- Selected text:

%%

The guy I found spoke mostly Spanish, was named Macca Calaverras and was from Mexico. He was broken down on the side of the road miles from help, best I could make out his chain had come off but he wasn’t worried. He’d taken off a long while back on one of those motorcycles you see for sale at grocery stores in Mexico (which I assume don’t have a great parts dealer network) and rode down to Argentina and was now headed north. He didn’t have goretex gear, I didn’t really see a tent or sleeping bag lashed on, but he did have a very nice sombrerro on top carefully tied on so it wouldn’t get crushed. His extra tires looked more bald than the ones on his bike. I told him my bike had 100,000 miles on it, he said “si, muy… mine has 24,000”.
We got his tools out, which wasn’t many, and loosened his axle nut (which wasn’t super tight)… motorcycle chains come off because they’re out of adjustment or the parts are worn out. Macca’s rear sprocket looked more like a saw blade than the square shaped teeth the chain is meant to be able to grab onto. But he wasn’t worried… he was pretty happy that somebody had shown up who knew how to (sorta) fix it and somebody could take his picture. We swapped stickers, I just didn’t have enough Spanish to explain about the fundraiser ride for ALS Northwest. He really seemed to like the sticker.
We got the chain back on, he said “ok, you can go, I’ll be fine.” I asked if he had enough gas, if he had any food or water… he brushed it off. He said “My friends were worried that I’d be travelling alone… but I’m not. No, I travel with God and my new friends I meet like you.” He insisted I be on my way…
I don’t know if that sprocket had another day left in it. I couldn’t remember (or never got to the right Duolingo level for motorcycle travel) the word for sprocket or torque, which seemed important (and I forgot I had Google Translate). I don’t know if he made it to, through or over the border and through the next long ways to Tok Alaska, where he’d never find a rear sprocket for a 250cc chopper motorcycle you could buy at WalMart in Baja. But he wasn’t worried, and he’d gotten to the Yukon Territory on a bike that cost less than my phone…
Keith (my friend I got the bike from who died from ALS and that the fundraiser ride is in memory of) used to say that “when something breaks you just get to make new friends”, and Macca may be the true embodiment of that. Macca had decided to go for a ride, or as Keith would say “just go ride your motorcycle”, and wasn’t worried about extra gas cans or satellite communications, bears or cold. He was stoked I took his picture with his own camera…
I hope he made out ok, but somehow I kinda think things work out for Macca because there he was, far from home with barely enough tools to put his chain back on and his biggest concern was “who’ll take my picture as I fix this”.

%%

- Material:
%%

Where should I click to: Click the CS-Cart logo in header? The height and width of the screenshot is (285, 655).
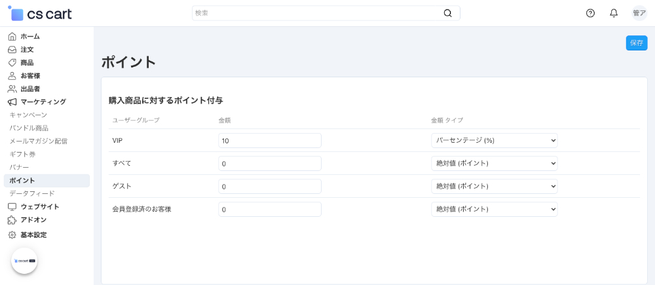[x=40, y=14]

%%

- Requirements:
a – From the account of meeting Macca, list the things it says he wasn't worried about.
b – Answer these questions from the account of meeting Macca:
(i) What country was Macca from?
(ii) How many miles did Macca say his own bike had on it?
(iii) What territory had Macca reached on his bike?
c – Continue the account of meeting Macca from where it stops.

- Expected results:
a –
- Extra gas cans
- Satellite communications
- Bears
- Cold

b –
(i) Mexico
(ii) 24,000
(iii) The Yukon Territory

c –
After a few days resting up with family in Fairbanks, changing out the front and rear tires, some brake pads and doing a sort/cull of my gear and sleeping in a dark room on a real bed I took off for the Dalton Highway. Just getting to the start of the Dalton meant riding through miles of muddy road construction, more mud than I’d planned for. By the time I reached the Dalton Highway sign the radiator was clogged with mud. I cleaned it out as best I could, but between the long steep hills and the infamous Dalton Highway mud and rough surface my radiator developed a crack. It started to bleed out, I stopped once and filled it from my drinking water, barely making it to Yukon Camp, where the Dalton Highway crosses the Yukon River.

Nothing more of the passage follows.